## Problem description
Find the line that contains "The width and"; please output it and each line after it, exactly as shown, up to the end of the entries below, skipping pictures.

(Collected data)
★ ★ ★ ★
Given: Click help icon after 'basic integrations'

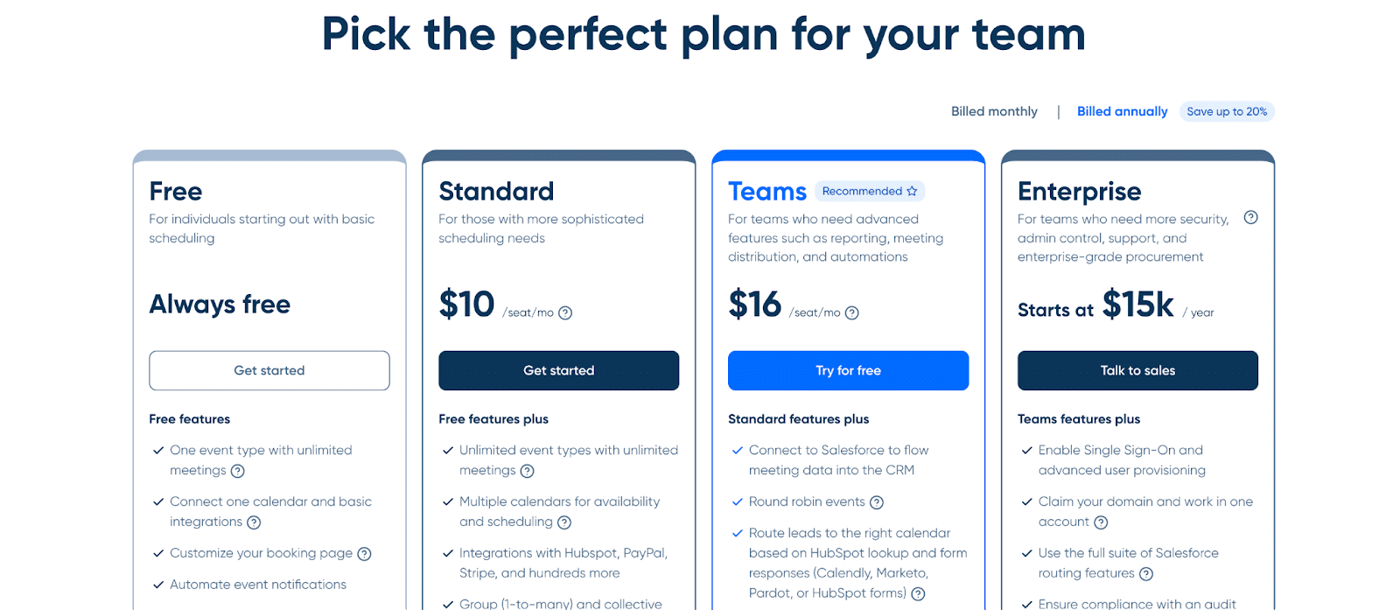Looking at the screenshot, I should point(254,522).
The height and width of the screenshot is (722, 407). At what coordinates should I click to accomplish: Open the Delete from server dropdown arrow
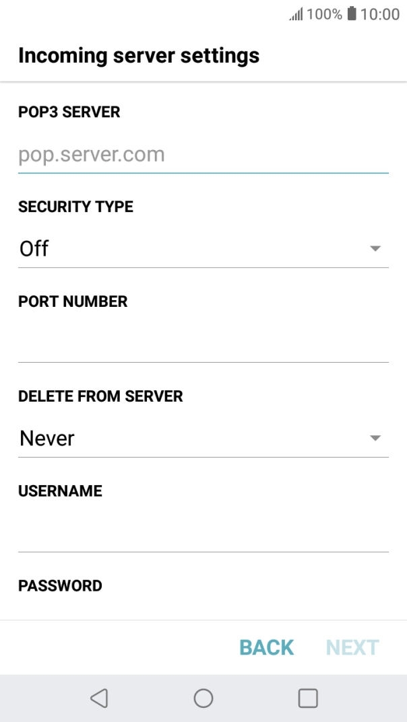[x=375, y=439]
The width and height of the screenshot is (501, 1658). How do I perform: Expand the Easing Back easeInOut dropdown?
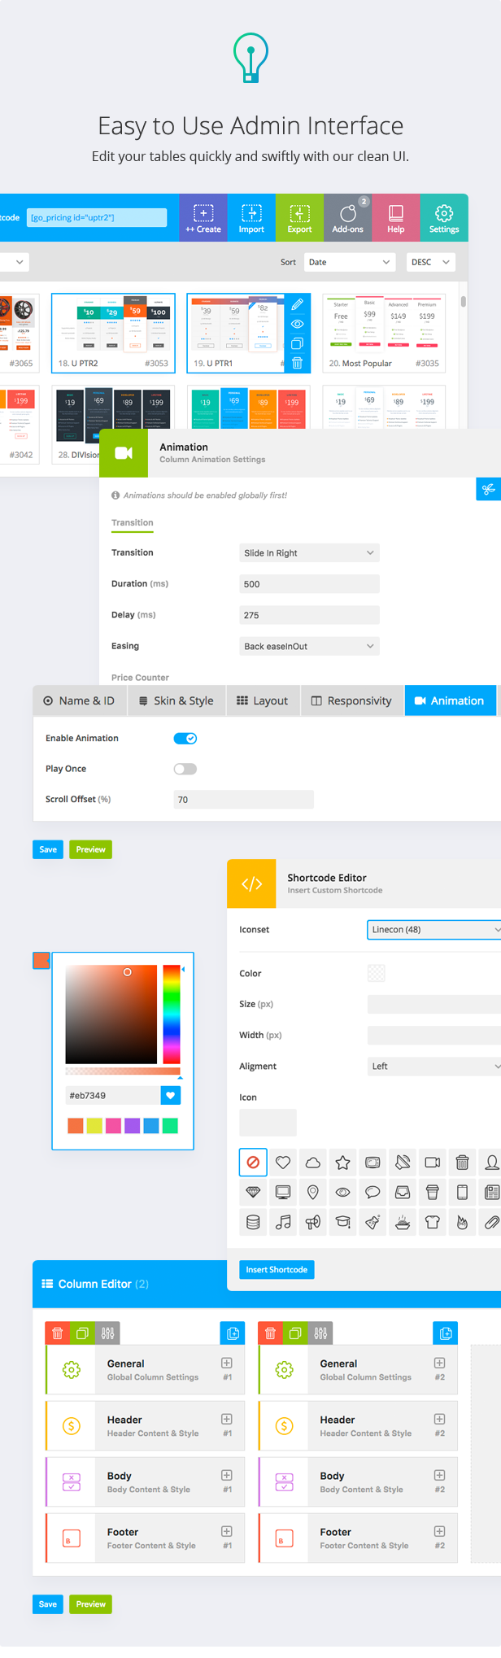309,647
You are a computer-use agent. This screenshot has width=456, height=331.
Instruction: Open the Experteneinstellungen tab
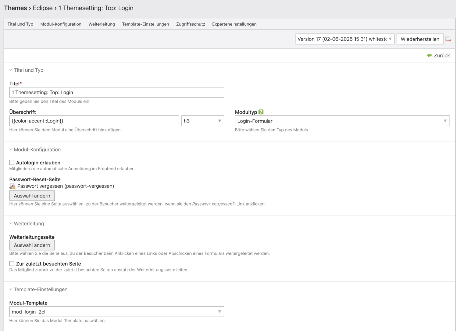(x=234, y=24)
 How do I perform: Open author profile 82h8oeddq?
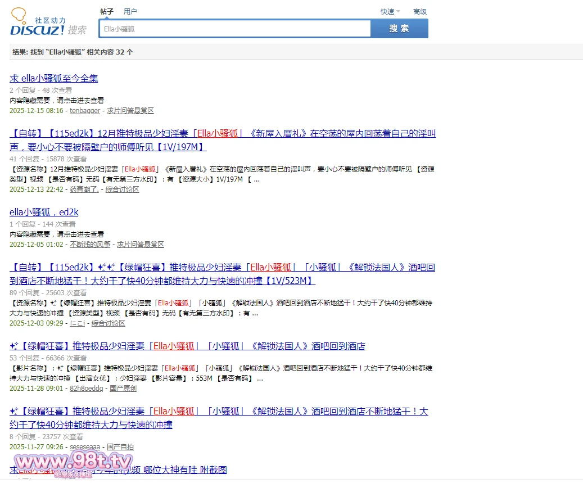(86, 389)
★ ★ ★ ★
## Completed task
The width and height of the screenshot is (501, 1658). How do I perform: Expand the Easing Back easeInOut dropdown?
309,647
You are a computer-use agent. This screenshot has width=456, height=331.
Instruction: Open the Experteneinstellungen tab
(x=234, y=24)
 How do I perform: Open author profile 82h8oeddq?
(86, 389)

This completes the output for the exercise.